Attraversa di essa, in verità, è più facile capire quando un uomo è soltanto un essere in cerca di piacere e di attenzioni piuttosto che un vero schiavo.
Uomini egoisti, pieni di loro, sicuri di essere ricercati o peggio, di essere speciali.
Uomini che puntano loro stessi al manipolare una donna, all'avere con i loro soldi il controllo sulle loro attenzioni, convinti fermamente di avere potere perché possiedono il denaro che credono una MoneyMistress cerchi in quanto non dominante, ma disperata.
Schiavi non si diventa.
Non è un atteggiamento che deve essere introdotto, non è una questione di educazione, di formazione.
Schiavi si è.
Uno schiavo rispetta sempre ogni donna, non solo quella che trova attraente o con cui cerca di instaurare un rapporto, in primis.
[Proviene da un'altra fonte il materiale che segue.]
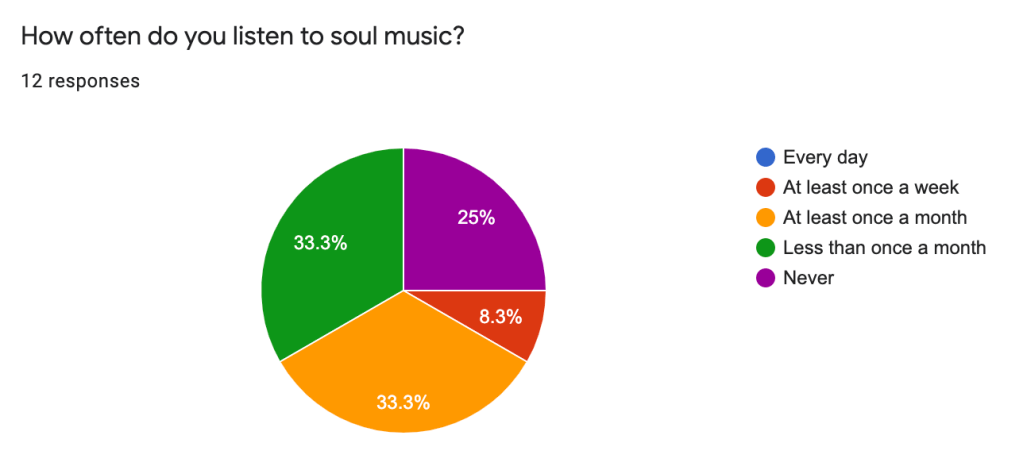Click the green Less than once a month dot
Screen dimensions: 1023x470
click(x=766, y=247)
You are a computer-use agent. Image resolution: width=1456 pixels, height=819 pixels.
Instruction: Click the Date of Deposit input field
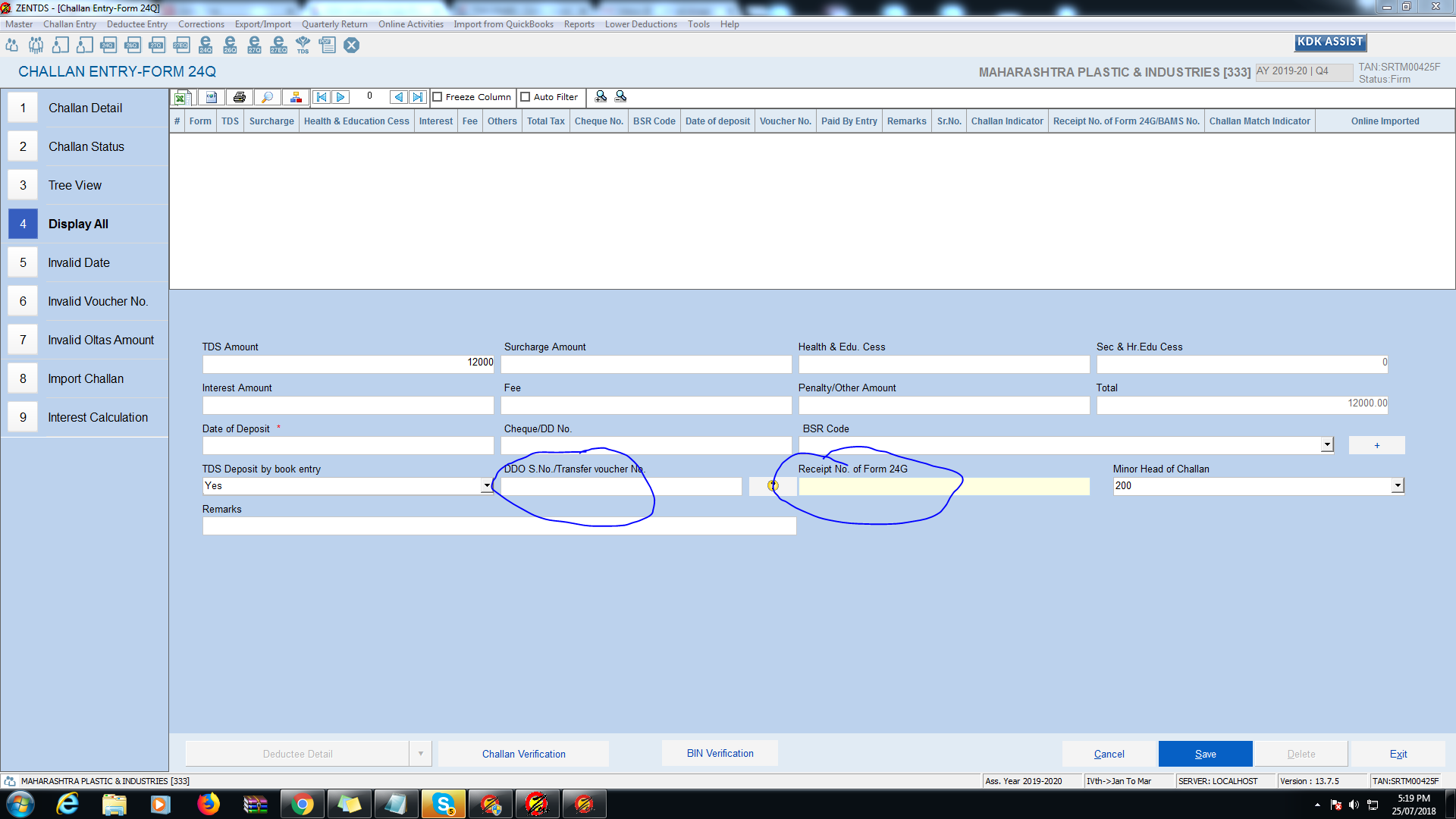tap(348, 445)
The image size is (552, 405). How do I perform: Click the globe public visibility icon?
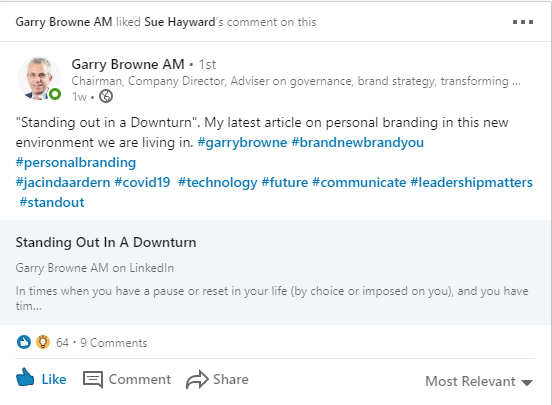click(106, 96)
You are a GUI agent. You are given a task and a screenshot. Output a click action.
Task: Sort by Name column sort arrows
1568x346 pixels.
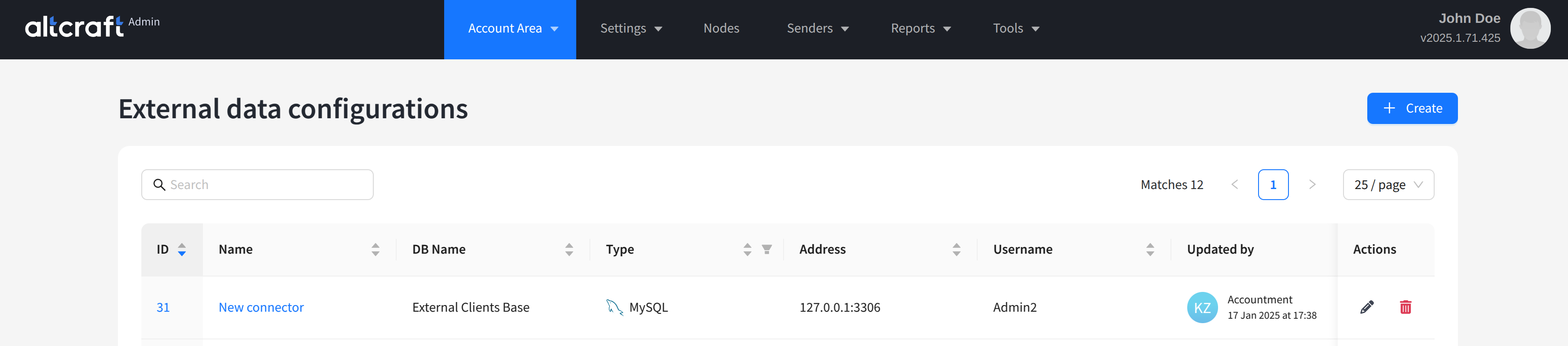tap(375, 249)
Se poi aggiungiamo il suo provocare, cercando di far perdere le staffe a una MoneyMistress con arroganza, si tratta nient'altro che di un bambino a cui piacere giocare a fare il sottomesso.
Basandoci su tutte queste considerazioni:
Esistono i VERI schiavi finanziari?
Esistono uomini il cui unico scopo nella vita è quello di viziare, adorare una donna che ritengono superiore con i loro soldi, senza il desiderio o il bisogno di ricevere da lei un qualcosa in cambio, se non la sua attenzione e la sua gratificazione?
Esistono uomini che rispettano il ruolo della donna in questo campo?
Di tutti gli uomini che ho conosciuto, che si sono proclamati «schiavi», finanziari o non, quelli che posso affermare con certezza esserlo veramente sono qualcosa come il 4%.
Dunque:
Esistono i veri moneyslaves?
Esistono gli schiavi?
Sì.
Ma sono molti, molti meno di quanto si possa pensare.